David Chang MD
From humble beginnings as a small clinic with just 11 beds and the modest goal of curing preventable blindness, the Aravind Eye Care System in southern India has grown into the largest eye care provider in the world and serves as a role model for how cataract blindness might effectively be eliminated in the developing world, said David F. Chang in his Ridley Medal Lecture at the 38th Congress of the ESCRS.
“I have long felt that our single greatest challenge in ocular surgery was not the invention of an accommodating IOL but rather the rapidly increasing backlog of cataract blindness in the developing world, which accounts for half of all global blindness,” he said.
Reflecting on his own association with Aravind which dates back to 2003, Dr Chang, Clinical Professor at the University of California, San Francisco, said that there are many lessons to be learnt from the Aravind model of providing large volume, high quality and affordable care through its network of 13 eye hospitals and 75 primary eye care facilities.
A critical component of Aravind’s model is high patient volume, which brings with it the benefits of economies of scale, noted Dr Chang.

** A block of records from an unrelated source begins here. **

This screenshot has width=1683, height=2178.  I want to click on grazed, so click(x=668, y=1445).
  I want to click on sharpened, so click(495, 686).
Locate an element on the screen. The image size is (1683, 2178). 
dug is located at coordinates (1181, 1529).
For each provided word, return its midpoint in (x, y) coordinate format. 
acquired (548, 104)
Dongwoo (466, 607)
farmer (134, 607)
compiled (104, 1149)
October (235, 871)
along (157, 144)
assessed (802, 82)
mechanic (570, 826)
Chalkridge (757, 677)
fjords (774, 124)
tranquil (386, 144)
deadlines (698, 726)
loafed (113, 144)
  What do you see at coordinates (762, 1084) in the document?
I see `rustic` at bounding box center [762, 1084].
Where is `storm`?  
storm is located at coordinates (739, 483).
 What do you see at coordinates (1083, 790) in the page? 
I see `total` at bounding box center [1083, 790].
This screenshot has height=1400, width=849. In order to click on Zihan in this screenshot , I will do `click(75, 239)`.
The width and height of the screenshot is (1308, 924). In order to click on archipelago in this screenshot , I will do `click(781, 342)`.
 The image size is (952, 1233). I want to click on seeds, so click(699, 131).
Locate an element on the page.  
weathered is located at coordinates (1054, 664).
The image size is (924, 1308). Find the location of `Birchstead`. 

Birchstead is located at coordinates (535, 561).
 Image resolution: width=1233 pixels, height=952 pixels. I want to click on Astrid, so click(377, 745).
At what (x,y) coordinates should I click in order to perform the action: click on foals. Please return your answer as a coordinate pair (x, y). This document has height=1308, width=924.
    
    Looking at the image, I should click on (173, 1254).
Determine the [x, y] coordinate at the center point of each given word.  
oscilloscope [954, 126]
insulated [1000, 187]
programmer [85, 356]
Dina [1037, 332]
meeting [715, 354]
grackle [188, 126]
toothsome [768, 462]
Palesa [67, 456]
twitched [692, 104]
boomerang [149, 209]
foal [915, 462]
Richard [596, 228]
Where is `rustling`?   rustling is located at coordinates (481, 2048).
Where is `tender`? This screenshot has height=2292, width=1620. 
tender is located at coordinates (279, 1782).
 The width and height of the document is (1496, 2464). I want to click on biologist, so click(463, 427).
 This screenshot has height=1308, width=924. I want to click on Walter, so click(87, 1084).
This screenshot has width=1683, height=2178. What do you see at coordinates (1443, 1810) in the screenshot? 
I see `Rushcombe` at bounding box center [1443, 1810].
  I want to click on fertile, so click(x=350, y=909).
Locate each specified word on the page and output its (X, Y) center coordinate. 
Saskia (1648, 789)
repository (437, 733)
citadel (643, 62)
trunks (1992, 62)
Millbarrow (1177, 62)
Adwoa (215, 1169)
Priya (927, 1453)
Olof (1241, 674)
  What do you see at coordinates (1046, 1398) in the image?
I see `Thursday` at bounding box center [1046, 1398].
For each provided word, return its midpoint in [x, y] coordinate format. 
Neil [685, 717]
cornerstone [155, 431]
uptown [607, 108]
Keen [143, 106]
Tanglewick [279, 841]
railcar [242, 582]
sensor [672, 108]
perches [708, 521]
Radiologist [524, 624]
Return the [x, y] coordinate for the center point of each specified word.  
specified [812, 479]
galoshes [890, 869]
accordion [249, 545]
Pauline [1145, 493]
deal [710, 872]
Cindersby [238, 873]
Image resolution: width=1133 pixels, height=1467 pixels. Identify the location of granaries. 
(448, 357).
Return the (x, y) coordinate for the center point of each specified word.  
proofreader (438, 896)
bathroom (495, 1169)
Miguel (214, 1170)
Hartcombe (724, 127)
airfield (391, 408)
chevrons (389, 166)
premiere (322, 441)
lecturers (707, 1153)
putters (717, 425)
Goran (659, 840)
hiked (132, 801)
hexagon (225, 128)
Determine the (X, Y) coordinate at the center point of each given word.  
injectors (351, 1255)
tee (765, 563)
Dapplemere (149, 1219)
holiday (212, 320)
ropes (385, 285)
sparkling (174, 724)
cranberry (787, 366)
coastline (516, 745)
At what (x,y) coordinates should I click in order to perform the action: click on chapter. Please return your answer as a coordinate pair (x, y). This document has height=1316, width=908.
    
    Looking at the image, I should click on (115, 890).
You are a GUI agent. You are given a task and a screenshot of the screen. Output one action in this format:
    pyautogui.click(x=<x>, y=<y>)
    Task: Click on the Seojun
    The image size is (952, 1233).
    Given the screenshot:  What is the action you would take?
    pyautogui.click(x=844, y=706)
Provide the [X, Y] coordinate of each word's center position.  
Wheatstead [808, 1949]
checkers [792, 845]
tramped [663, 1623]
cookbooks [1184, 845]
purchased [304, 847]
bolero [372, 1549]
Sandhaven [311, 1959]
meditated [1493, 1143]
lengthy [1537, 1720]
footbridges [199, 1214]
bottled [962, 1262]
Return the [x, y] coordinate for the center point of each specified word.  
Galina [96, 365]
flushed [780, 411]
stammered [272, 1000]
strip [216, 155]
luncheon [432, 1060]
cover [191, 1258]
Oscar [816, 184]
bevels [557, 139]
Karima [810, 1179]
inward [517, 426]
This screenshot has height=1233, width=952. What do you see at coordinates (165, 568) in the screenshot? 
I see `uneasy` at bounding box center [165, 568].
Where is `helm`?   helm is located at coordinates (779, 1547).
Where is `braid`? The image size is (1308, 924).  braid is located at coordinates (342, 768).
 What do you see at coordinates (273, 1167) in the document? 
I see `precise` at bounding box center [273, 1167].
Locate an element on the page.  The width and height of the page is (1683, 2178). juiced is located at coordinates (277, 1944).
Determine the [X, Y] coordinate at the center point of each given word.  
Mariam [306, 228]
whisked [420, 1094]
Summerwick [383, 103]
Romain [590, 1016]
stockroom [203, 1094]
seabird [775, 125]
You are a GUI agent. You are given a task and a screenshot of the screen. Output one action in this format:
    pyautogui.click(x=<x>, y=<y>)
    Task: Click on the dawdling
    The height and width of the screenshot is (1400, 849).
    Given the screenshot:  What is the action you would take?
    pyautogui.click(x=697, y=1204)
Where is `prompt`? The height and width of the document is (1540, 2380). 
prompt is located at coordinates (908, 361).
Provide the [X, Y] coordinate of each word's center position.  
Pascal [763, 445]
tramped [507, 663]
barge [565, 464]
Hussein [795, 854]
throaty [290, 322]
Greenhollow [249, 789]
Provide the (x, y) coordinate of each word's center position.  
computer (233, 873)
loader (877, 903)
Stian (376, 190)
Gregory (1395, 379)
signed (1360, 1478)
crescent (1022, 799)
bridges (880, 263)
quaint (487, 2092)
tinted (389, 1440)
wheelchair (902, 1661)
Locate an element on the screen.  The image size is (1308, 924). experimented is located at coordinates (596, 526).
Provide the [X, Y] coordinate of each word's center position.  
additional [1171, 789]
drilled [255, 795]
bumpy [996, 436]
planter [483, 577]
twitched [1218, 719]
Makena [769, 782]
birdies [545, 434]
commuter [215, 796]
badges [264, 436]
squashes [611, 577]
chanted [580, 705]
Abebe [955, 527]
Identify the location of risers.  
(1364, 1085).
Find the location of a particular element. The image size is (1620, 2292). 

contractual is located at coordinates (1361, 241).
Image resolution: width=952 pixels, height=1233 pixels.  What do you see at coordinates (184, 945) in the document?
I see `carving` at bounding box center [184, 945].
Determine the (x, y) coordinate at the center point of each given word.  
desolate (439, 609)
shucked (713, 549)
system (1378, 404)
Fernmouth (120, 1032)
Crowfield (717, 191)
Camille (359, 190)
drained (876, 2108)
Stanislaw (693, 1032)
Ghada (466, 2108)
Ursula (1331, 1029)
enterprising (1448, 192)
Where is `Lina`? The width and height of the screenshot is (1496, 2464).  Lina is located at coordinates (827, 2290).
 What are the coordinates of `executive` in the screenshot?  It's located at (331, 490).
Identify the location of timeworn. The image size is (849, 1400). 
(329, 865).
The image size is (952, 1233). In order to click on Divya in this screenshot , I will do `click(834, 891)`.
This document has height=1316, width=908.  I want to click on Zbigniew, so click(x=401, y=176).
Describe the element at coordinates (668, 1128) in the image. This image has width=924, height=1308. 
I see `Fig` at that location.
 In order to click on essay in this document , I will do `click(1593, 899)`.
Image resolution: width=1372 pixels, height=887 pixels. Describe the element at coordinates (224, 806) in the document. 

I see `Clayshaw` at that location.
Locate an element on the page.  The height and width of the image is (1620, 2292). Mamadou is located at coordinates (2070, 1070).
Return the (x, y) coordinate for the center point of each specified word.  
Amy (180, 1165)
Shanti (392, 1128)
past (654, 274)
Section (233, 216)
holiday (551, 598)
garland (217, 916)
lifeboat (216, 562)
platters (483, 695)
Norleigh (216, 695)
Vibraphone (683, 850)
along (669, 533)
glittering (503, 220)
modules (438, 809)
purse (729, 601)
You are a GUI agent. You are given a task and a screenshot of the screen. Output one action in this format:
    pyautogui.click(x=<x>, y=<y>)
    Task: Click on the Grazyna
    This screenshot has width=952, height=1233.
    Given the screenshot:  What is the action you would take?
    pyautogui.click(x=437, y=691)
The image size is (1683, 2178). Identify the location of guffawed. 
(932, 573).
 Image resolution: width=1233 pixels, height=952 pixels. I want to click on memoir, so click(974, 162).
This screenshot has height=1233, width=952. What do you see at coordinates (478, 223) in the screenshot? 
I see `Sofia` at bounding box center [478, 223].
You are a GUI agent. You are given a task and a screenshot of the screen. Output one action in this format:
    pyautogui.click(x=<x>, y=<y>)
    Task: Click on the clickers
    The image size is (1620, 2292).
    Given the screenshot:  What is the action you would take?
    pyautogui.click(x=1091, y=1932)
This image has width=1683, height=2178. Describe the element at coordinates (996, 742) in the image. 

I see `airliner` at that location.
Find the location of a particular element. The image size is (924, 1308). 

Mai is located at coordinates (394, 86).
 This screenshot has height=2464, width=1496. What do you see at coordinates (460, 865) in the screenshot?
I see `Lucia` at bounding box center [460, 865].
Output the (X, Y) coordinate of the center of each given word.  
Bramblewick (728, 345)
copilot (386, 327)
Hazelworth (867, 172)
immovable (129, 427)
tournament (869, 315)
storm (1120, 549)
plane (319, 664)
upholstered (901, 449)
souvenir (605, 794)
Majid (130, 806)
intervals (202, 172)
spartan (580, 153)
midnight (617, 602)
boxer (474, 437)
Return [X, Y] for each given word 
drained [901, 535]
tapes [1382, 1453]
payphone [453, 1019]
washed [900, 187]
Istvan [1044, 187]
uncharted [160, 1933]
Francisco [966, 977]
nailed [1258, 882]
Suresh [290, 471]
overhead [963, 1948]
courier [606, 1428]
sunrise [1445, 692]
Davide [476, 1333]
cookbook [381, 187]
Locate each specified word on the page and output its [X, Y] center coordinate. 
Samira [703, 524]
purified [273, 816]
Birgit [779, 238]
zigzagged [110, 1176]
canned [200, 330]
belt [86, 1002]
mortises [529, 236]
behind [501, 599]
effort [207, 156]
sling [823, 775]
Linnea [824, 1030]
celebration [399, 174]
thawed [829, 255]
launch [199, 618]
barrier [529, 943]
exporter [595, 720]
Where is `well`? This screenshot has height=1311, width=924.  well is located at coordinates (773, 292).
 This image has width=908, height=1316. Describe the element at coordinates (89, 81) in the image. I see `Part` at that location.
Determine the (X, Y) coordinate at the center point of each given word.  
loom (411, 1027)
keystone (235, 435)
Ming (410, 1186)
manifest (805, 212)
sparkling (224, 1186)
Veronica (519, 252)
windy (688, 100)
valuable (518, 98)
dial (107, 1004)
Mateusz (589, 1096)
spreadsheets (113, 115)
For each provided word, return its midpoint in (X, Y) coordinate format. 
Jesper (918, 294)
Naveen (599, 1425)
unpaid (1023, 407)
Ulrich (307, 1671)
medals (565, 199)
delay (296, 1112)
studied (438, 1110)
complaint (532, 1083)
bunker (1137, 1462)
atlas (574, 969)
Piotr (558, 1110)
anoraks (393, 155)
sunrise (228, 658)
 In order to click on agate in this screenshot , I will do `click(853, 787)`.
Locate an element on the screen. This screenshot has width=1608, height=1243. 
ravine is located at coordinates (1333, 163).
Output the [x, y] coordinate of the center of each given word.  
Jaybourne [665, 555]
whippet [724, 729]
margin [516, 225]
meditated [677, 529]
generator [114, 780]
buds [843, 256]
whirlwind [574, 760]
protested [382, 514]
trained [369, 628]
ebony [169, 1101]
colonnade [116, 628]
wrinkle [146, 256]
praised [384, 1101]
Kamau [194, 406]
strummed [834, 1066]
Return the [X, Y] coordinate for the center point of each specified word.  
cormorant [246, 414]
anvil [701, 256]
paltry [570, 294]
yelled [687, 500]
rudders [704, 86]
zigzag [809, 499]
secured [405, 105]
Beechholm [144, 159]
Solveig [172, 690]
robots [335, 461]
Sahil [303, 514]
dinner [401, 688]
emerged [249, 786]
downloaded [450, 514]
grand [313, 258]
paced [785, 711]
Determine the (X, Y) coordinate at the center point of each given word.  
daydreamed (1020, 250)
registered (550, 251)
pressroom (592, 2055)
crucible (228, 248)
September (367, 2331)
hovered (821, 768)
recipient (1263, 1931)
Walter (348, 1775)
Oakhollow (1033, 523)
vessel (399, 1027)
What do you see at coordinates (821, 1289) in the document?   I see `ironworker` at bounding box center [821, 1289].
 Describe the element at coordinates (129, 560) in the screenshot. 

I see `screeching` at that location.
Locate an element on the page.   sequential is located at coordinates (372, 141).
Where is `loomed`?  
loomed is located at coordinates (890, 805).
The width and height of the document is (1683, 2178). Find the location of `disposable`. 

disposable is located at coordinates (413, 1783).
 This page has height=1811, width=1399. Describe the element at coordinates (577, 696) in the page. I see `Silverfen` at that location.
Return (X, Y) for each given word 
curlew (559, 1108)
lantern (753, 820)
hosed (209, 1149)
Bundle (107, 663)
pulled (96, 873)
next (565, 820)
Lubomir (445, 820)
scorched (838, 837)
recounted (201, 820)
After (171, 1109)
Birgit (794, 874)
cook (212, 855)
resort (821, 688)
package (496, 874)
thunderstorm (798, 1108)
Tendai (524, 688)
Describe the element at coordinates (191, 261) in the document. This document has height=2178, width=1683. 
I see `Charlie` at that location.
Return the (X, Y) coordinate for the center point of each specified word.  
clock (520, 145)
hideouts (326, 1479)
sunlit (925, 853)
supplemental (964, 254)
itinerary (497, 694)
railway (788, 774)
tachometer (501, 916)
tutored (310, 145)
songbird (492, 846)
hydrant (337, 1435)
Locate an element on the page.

Aravind’s unique assembly-line approach, with rates often exceeding 14 to 16 cases per hour per surgeon, increases productivity but without compromising on safety or quality. Every patient receives the same high-quality care and service, regardless of their economic status, he said.
“When I first saw this, I marvelled at how well choreographed it all was. Around 40% of private paying patients subsidise eye care for the other 60% who receive services either free of cost or at a steeply subsidised rate, yet the organisation remains financially self-sustainable. The message is that we can use this type of cost-recovery model to reduce and eventually eliminate global cataract blindness,” he said.
At the heart of Aravind’s approach to eye care is the use of sutureless manual small-incision cataract surgery (MSICS) explained Dr Chang. The technique uses a long, temporal, scleral-pocket incision which is wide enough to enable manual extraction of the undivided nucleus, after which a low-cost PMMA IOL is implanted. The incision is self-sealing, requires no sutures and is very fast to perform for an experienced surgeon.
Large-scale studies at Aravind show that the complication rate for MSICS is lower than phacoemulsification when the surgeon has less experience, and comparable for both procedures for experienced surgeons.
Published studies from Aravind have also shown that a squared posterior optic edge reduces PCO regardless of IOL material, said Dr Chang. This is important in developing countries where posterior capsular opacification (PCO) is a leading cause of visual impairment.
Other lessons to emerge from the Aravind experience are that intracameral moxifloxacin is safe and effective for endophthalmitis prophylaxis, and that cumbersome operating room regulations in developed countries regarding single-use supplies and devices may actually be of unproven benefit in reducing infection rates, he concluded.